MPS II is een mucopolysaccharideziekte die bekend staat als Hunter-syndroom. Het ontleent zijn naam aan Charles Hunter, de professor in de geneeskunde in Manitoba, Canada, die voor het eerst twee broers met de ziekte beschreef in 1917. MPS II heeft een breed scala aan symptomen die variëren in ernst en kunnen worden behandeld en behandeld met enzymvervangende therapieën. Er is geen genezing voor MPS II.

Wat veroorzaakt de ziekte?

mucopolysacchariden zijn ketens van suikermoleculen die worden gebruikt om bindweefsels in het lichaam op te bouwen.

• “muco” verwijst naar de dikke geleiachtige consistentie van de moleculen
• “poly” means many
• “sacharide” is een algemene term voor een suikermolecuul

het lichaam vervangt constant gebruikt materialen en breekt ze af voor verwijdering. MPS II-patiënten missen het enzym iduronaat sulfatase, dat essentieel is voor het afbreken van de mucopolysacchariden dermatan en heparansulfaat. Deze materialen blijven opgeslagen in de cellen van het lichaam, waardoor progressieve schade.
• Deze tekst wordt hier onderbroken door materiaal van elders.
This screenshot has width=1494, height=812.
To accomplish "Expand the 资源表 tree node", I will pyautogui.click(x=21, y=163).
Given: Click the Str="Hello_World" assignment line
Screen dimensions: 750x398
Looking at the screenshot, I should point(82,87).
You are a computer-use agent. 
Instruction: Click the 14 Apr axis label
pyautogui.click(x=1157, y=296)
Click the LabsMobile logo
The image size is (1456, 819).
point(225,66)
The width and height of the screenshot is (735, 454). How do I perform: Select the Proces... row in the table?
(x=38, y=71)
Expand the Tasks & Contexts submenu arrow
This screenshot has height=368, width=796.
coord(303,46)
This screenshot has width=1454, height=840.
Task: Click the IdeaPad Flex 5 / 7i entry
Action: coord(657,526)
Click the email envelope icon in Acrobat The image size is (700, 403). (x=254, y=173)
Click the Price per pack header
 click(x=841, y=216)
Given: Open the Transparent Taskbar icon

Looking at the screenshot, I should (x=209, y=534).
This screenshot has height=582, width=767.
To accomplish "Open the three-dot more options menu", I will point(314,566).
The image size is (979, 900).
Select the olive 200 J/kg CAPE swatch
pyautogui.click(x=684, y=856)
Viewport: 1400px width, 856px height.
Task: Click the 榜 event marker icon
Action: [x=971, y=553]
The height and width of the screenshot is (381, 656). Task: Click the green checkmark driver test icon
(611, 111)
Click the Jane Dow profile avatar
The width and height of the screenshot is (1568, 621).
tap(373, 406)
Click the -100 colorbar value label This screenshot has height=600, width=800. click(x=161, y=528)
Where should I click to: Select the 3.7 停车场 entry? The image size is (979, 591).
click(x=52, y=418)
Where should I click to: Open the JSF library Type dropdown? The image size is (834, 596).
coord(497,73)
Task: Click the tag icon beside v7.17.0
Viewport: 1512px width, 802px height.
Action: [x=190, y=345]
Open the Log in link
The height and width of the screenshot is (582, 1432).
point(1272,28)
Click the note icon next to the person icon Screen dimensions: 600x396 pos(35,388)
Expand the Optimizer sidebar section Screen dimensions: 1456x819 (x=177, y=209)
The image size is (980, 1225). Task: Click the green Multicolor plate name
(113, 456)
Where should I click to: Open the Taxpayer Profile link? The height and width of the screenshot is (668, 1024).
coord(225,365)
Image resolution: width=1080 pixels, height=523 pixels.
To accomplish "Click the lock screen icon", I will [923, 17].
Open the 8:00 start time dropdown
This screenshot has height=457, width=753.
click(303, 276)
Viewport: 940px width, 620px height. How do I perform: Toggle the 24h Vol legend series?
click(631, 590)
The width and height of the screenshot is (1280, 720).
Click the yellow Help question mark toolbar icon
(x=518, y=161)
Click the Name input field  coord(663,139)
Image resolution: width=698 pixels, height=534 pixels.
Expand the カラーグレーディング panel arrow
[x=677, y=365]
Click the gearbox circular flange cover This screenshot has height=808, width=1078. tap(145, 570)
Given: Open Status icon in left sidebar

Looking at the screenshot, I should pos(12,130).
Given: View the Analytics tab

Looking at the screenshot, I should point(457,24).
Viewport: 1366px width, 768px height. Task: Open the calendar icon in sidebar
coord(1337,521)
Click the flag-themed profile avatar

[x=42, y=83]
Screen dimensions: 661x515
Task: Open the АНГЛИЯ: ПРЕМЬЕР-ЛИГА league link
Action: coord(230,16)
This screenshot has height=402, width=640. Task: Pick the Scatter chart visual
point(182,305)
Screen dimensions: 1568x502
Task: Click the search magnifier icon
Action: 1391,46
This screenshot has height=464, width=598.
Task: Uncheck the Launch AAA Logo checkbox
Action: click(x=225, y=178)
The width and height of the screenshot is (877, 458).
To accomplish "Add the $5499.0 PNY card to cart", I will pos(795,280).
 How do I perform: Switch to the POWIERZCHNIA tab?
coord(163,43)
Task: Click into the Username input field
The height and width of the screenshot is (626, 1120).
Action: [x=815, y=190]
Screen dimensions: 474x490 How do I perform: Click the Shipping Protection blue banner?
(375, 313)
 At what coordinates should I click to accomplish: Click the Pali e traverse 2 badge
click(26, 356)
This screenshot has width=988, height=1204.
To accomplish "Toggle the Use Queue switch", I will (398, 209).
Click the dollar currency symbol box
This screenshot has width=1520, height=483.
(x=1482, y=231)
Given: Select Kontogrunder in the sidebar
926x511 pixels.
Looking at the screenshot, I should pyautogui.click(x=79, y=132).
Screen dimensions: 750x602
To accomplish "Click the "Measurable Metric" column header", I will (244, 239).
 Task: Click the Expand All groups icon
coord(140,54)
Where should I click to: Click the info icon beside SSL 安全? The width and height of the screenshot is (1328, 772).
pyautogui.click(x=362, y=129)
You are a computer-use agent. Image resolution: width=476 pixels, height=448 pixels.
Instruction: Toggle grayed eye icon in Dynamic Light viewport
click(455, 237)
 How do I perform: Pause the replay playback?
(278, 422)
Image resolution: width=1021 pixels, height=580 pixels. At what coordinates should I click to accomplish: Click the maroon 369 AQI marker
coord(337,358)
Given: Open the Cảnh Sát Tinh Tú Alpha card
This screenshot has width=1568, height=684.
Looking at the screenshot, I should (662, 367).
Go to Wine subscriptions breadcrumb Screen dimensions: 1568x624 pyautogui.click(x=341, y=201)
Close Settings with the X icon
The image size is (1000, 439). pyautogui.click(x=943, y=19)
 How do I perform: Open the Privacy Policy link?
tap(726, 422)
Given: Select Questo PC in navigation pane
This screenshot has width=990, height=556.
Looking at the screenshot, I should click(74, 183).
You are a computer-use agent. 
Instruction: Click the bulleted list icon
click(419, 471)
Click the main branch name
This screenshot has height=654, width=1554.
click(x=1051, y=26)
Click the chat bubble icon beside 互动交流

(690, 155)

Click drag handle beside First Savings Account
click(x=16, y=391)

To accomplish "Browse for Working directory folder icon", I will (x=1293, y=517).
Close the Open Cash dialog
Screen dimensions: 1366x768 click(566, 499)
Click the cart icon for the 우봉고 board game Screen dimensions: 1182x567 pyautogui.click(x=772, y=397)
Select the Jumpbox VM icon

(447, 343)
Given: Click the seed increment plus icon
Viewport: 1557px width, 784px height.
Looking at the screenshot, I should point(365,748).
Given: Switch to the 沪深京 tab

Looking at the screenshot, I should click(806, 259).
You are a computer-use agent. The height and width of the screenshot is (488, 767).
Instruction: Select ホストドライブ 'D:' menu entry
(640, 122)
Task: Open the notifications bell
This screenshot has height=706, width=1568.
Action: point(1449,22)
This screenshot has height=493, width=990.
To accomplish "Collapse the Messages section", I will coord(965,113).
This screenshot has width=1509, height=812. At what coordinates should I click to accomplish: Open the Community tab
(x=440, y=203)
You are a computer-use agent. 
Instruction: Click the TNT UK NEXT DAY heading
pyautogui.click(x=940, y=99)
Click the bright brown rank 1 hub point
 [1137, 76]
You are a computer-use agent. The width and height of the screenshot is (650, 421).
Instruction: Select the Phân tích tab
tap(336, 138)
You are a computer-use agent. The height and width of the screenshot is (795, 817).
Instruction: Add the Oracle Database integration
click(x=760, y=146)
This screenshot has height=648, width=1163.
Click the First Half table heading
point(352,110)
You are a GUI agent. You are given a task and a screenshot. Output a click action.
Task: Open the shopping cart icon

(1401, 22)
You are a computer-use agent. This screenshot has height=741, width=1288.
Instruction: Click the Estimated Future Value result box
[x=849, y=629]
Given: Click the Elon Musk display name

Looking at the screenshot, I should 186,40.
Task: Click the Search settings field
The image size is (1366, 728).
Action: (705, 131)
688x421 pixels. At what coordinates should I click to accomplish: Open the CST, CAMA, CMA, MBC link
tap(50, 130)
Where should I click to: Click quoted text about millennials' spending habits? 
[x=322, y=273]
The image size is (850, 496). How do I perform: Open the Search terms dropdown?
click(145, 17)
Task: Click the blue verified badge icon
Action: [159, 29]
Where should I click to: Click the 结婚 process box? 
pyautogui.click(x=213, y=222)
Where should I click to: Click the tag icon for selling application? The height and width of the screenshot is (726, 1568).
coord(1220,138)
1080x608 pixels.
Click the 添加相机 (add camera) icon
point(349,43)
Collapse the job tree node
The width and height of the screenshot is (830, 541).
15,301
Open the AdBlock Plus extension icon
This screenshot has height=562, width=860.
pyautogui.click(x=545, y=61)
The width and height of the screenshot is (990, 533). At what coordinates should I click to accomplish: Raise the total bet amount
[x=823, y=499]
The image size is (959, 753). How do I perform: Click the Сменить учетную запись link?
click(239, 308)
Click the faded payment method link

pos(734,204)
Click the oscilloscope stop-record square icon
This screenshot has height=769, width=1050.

Baby ‘ s kunnen weinig tekenen van de ziekte vertonen, maar als cellen schade oplopen, symptomen beginnen te verschijnen.

hoe vaak komt het Hunter-syndroom voor?

Dit is een zeldzame aandoening die 1 op de 100.000 tot 1 op de 170.000 voornamelijk mannen treft.

Hoe wordt de ziekte geërfd?

MPS II komt voornamelijk voor bij jongens, en meisjes kunnen drager zijn van het gen voor MPS II. hoewel zeldzaam, is MPS II gediagnosticeerd bij meisjes. Als de moeder een drager is, is er een 50 procent kans dat elke jongen die geboren wordt de ziekte zal hebben. De zusters en moeders tantes van een persoon met MPS II kunnen dragers van de ziekte en zou ook een 50 procent kans op het doorgeven van het syndroom aan een zoon.

is er een remedie voor MPS II?

Er is geen genezing, maar behandelingen zoals enzymvervangende therapieën kunnen helpen de ziekte beter beheersbaar te maken.